Il leader slovacco, filorusso e contrario al sostegno occidentale alla resistenza ucraina, ha posto la faccenda in termini di sicurezza nazionale. Una versione rigettata da Zelensky, che al summit della scorsa settimana ha invece redarguito indirettamente Fico bollando come “vergognoso” l’atteggiamento di Bratislava che, di fronte alla perdita di vite umane ucraine, si preoccuperebbe solo di risparmiare sulla bolletta dell’energia. Giovedì scorso, il presidente ucraino era sembrato possibilista, sostenendo che, in linea di principio, il transito di gas attraverso il suo Paese e verso la Slovacchia sarebbe potuto continuare, ma solo nel caso in cui non si trattasse di gas estratto in Russia (e dunque escludendo anche quello che l’Azerbaigian compra da Mosca per rivendere agli Stati europei, come previsto da un contratto pilota recentemente stipulato tra Bratislava e Baku).
Durante l’incontro di ieri, Fico avrebbe ottenuto da Putin la conferma che la Russia sarebbe ancora disponibile a fornire gas al Vecchio continente. Allo stesso modo, i due avrebbero discusso delle possibilità per una soluzione politica alla guerra in Ucraina e delle relazioni bilaterali tra Bratislava e Mosca, che entrambe le parti vorrebbero “normalizzare”.
Il viaggio di Fico (di cui il presidente del Consiglio europeo António Costa ha detto di essere stato avvisato in anticipo) arriva a sei mesi di distanza da quello, avvenuto lo scorso luglio, del suo omologo ungherese Viktor Orbán, il quale aveva già scatenato condanne trasversali a Bruxelles e Kiev per aver incrinato l’unità del fronte occidentale contro la Russia.

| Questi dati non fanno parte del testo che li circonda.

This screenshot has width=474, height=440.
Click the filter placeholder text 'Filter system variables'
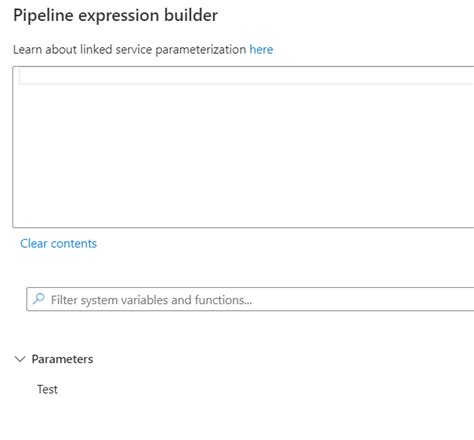point(109,300)
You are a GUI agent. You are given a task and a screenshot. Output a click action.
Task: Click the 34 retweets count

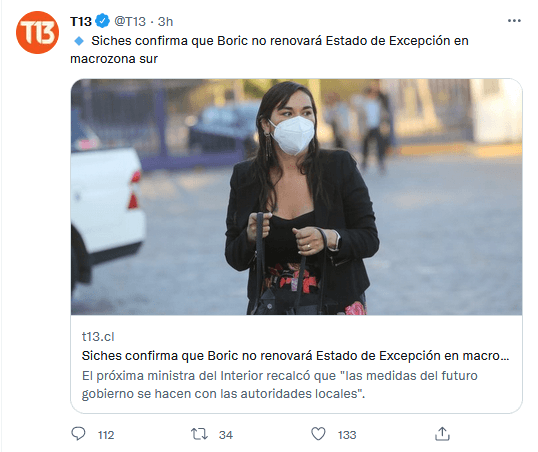pos(226,435)
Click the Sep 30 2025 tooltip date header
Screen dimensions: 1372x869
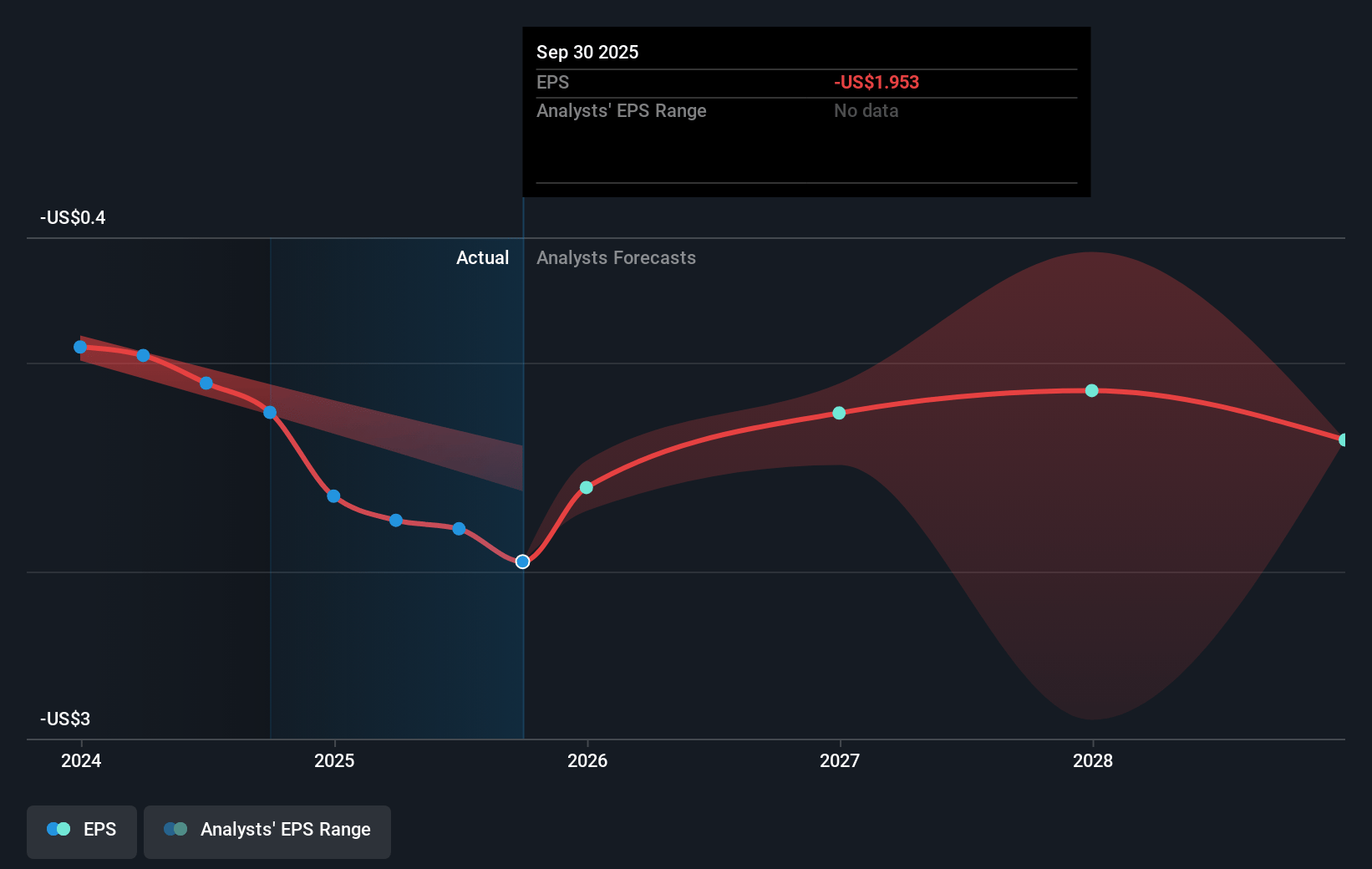[587, 52]
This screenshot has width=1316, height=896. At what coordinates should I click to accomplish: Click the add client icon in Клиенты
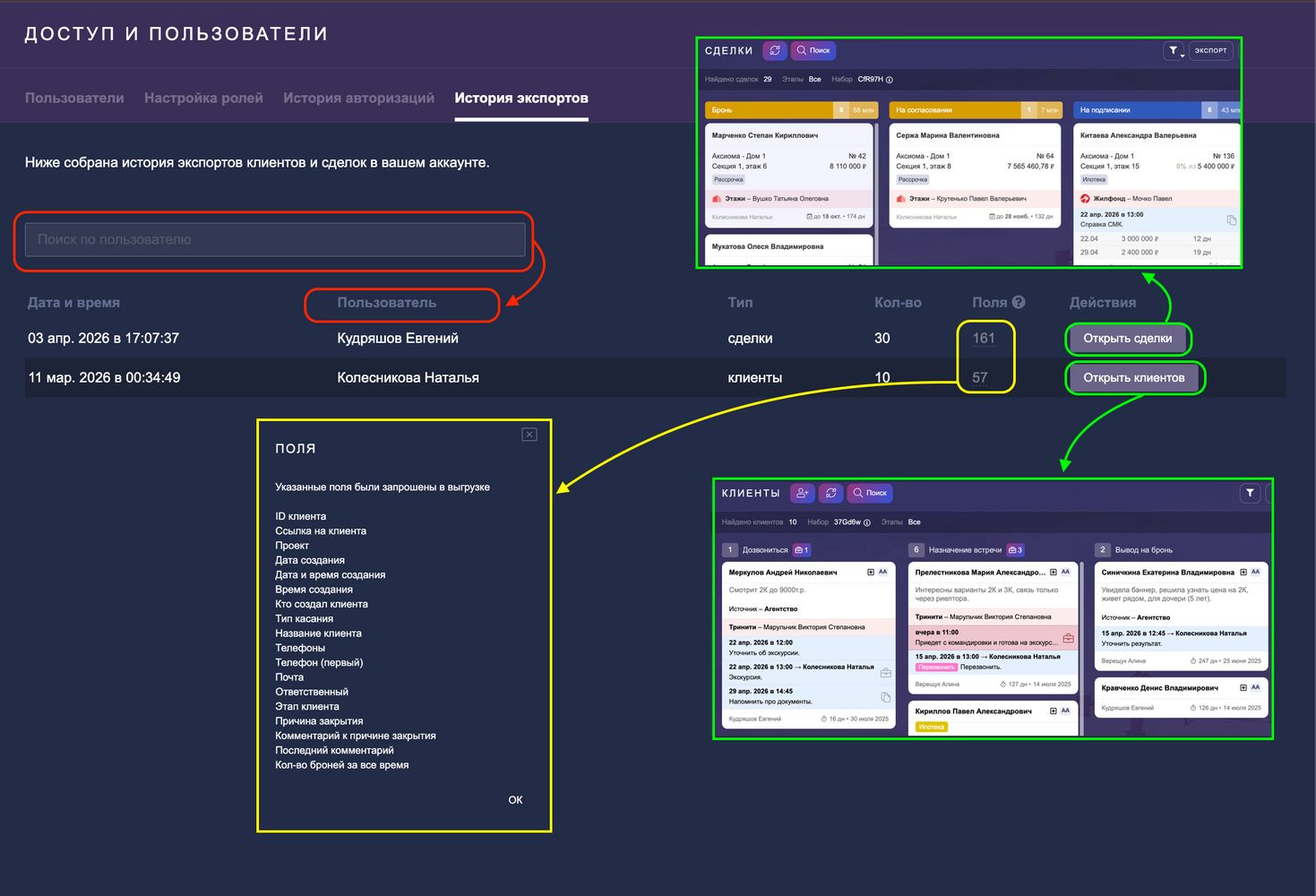[802, 493]
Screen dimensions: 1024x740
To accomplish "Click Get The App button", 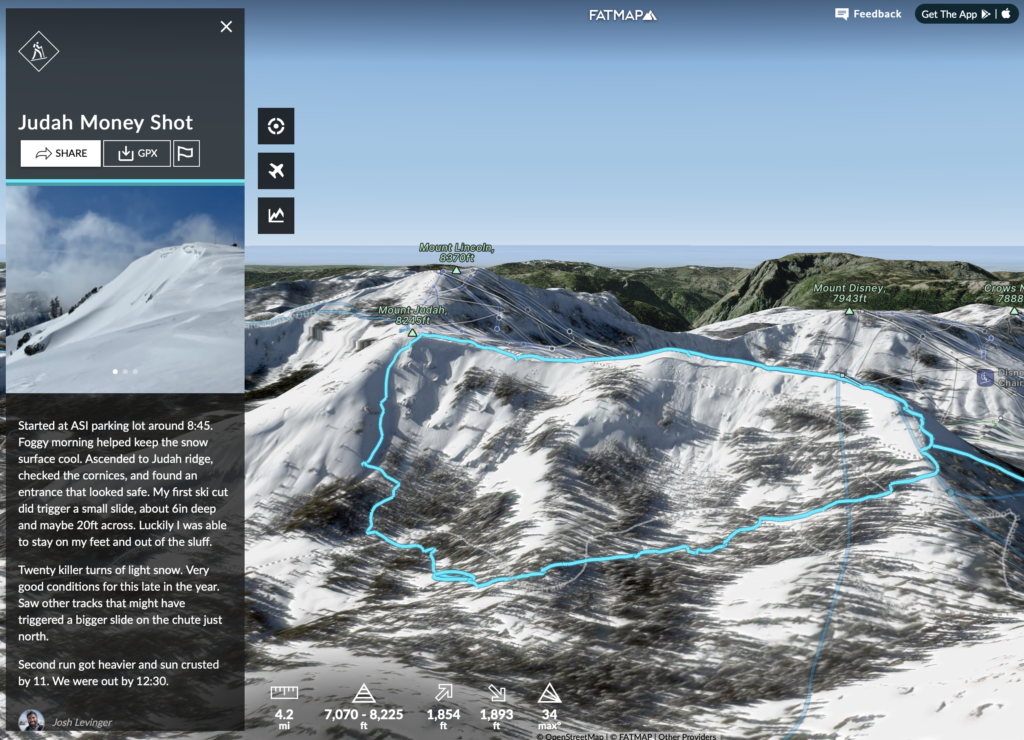I will (x=966, y=14).
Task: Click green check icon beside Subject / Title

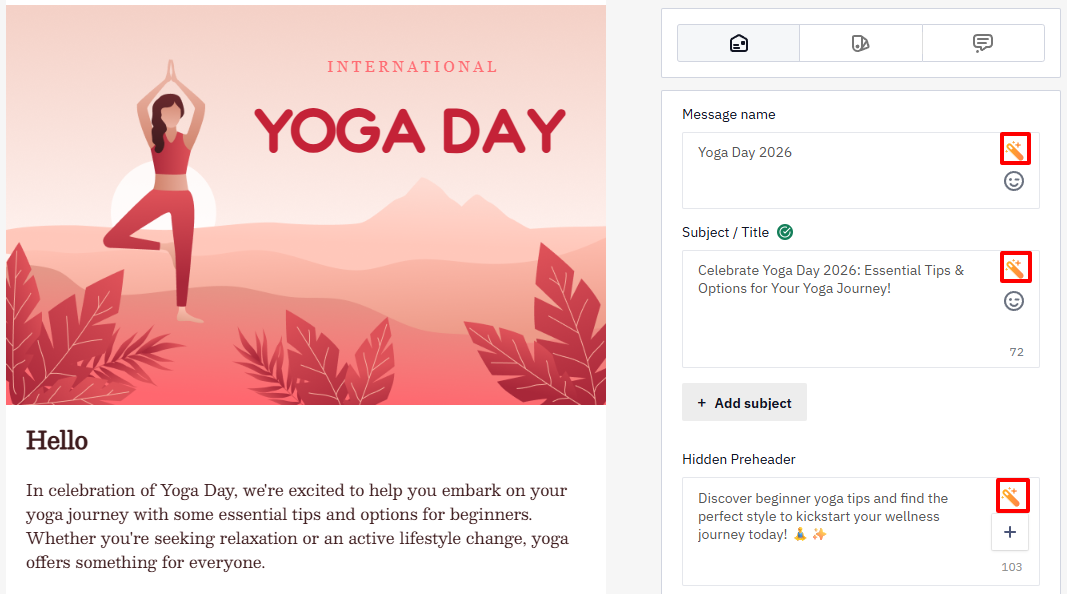Action: (x=785, y=233)
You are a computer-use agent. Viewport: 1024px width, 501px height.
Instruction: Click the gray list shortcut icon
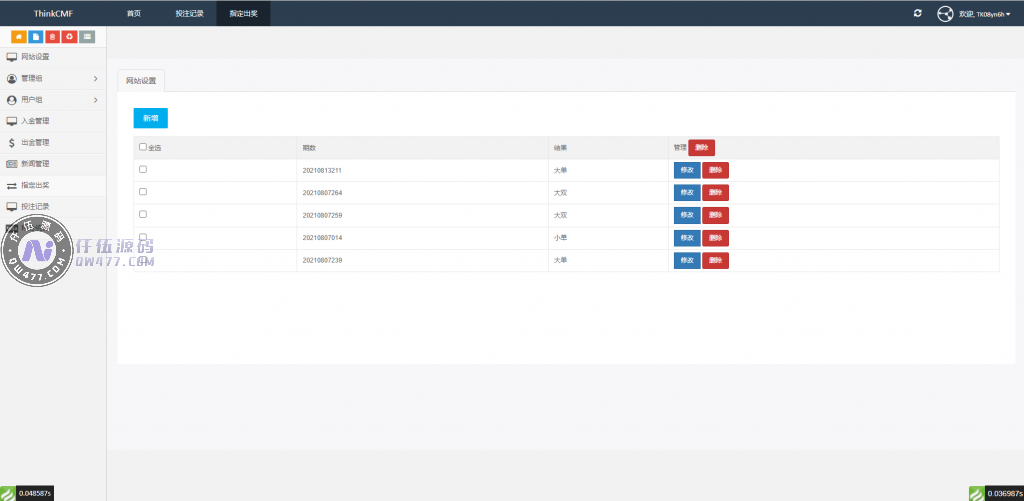click(87, 37)
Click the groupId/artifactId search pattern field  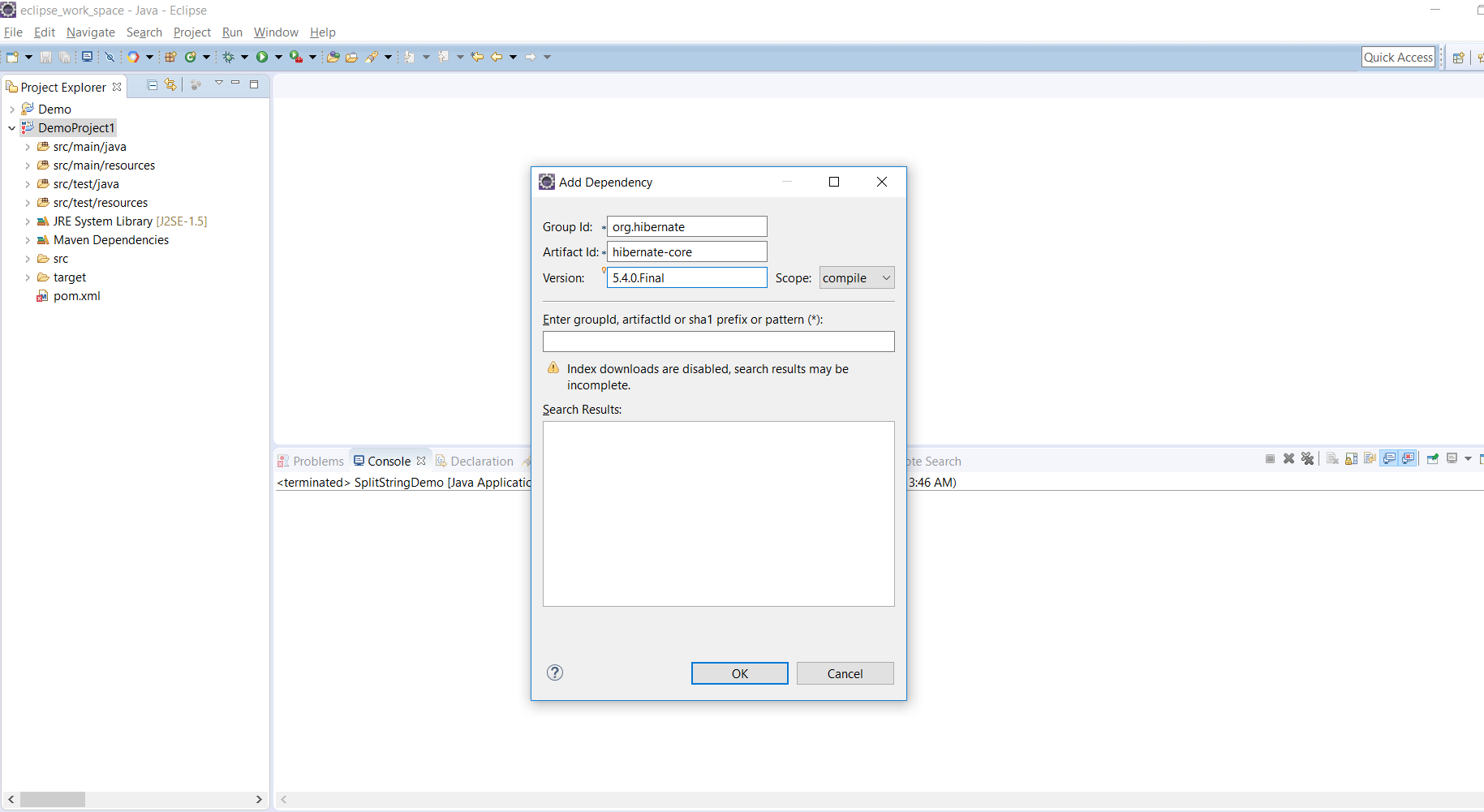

A fine ottobre, il premier slovacco era già finito al centro delle polemiche – in patria e in Ue – per essere apparso sulla tv pubblica russa contestando le sanzioni contro il Cremlino e mettendo in discussione il sostegno europeo alla resistenza ucraina.
Oltre ad essersi dichiarato pronto a negoziare una tregua con Putin, Fico ha anche promesso di partecipare alla parata militare in programma per il prossimo 9 maggio a Mosca, in occasione dell’80esimo anniversario della vittoria dell’Armata rossa sulla Germania nazista nella Seconda guerra mondiale (che i sovietici avevano ribattezzato “Grande guerra patriottica”).
Da quando è tornato al potere lo scorso anno, il premier slovacco ha interrotto gli aiuti militari a Kiev e ha più volte minacciato di bloccare l’adesione dell’Ucraina alla Nato, una decisione per cui è richiesta l’unanimità dei 32 Stati membri dell’Alleanza. Il suo partito, Smer (di cui fa parte anche il vicepresidente della Commissione europea Maroš Šefčovič, incaricato della gestione del Green deal), è stato espulso dalla famiglia socialista europea nell’ottobre 2023 per essere andato al governo con l’estrema destra e per le sue posizioni filorusse.